The synthesis part is almost identical to this http://audioprograming.wordpress.com/2012/10/18/a-simple-synth-in-android-step-by-step-guide-using-the-java-sdk/, the only difference is that I play stereo sound (I can't reduce it to mono because it's a binaural tone).
Any ideas? what can I do?
Thanks in advance
Marko's answer seems very good. But if you're still in the experimental/investigational phase of your project, you might want to consider using Pure Data, which already is implemented as a combination Android library/NDK library and which would allow you to synthesize many sounds and interact with them in a relatively simple manner.
The libpd distribution is the Android implementation of Pure Data. Some good starting references can be found at the SoundOnSound site and also at this site.
Addendum: I found a basic but functional implementation of an Android Midi Driver through this discussion link. The relevant code can be found here (github, project by billthefarmer, named mididriver).
You can view how I use it in my Android app (imSynt link leads you to Google Play), or on YouTube.
The performance of audio synthesis on ARM is actually very respectable with native code that makes good use of the NEON unit.
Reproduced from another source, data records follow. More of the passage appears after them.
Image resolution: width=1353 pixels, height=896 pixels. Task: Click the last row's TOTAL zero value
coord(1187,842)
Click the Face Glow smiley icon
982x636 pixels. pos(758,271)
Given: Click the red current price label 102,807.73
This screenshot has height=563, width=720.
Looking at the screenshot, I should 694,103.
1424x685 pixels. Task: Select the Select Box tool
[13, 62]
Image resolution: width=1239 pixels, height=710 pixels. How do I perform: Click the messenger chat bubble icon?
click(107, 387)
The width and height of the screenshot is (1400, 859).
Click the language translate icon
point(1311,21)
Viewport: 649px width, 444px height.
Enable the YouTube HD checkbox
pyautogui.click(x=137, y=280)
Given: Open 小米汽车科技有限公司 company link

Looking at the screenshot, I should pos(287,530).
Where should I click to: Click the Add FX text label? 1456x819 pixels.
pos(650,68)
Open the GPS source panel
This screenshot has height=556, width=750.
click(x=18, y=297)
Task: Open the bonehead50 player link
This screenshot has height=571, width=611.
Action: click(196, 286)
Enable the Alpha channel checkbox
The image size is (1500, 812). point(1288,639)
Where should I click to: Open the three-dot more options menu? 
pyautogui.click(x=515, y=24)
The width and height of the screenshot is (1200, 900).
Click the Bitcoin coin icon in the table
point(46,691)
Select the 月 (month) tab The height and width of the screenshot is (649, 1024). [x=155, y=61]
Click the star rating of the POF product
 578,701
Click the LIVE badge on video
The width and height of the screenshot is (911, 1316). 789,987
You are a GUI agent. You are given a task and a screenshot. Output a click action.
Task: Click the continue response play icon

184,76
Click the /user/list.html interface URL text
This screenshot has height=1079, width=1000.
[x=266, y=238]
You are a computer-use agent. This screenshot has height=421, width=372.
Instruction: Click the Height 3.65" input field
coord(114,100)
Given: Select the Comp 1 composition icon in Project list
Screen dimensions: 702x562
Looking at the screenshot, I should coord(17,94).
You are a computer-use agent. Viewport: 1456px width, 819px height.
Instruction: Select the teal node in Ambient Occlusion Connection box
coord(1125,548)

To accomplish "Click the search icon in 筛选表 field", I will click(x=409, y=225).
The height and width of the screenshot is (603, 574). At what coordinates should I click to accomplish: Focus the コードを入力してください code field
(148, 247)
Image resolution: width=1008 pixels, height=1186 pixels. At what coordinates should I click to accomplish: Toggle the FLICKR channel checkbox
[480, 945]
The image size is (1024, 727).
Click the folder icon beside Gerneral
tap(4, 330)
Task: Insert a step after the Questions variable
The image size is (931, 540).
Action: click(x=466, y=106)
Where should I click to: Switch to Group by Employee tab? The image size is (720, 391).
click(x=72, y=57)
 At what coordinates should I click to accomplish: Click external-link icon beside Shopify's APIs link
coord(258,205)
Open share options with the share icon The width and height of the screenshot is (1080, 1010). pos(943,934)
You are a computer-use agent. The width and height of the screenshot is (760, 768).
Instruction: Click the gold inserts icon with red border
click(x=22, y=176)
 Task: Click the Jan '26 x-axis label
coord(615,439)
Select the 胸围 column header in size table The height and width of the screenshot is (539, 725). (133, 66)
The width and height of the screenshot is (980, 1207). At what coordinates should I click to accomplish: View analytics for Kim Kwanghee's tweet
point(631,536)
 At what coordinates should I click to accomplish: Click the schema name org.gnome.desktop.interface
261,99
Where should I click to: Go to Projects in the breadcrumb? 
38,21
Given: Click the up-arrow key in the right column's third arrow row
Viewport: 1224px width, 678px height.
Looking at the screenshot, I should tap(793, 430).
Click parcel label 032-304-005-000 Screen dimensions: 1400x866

The Dalvik's JIT compiler is never going to get close to this level of performance for floating-point intensive code.
A look at the enormous number of soft-synth apps for iOS provides ample evidence of what should be possible on ARM devices with similar levels of performance.
However, the performance you are reporting is several orders of magnitude short of what I would expect. You might consider the following:
Double precision float-point arithmetic is particularly expensive on ARM Cortex A-x NEON units, where as single precision is very fast and highly parallelizable. Math.sin() returns a double, so is unnecessarily precise, and liable to be slow. The 24-mantissa provided by single precision floating point value is substantially larger than the 16-bit int used by the audio subsystem.
You could precompute sin(x) and then perform a table-lookup in your render loop.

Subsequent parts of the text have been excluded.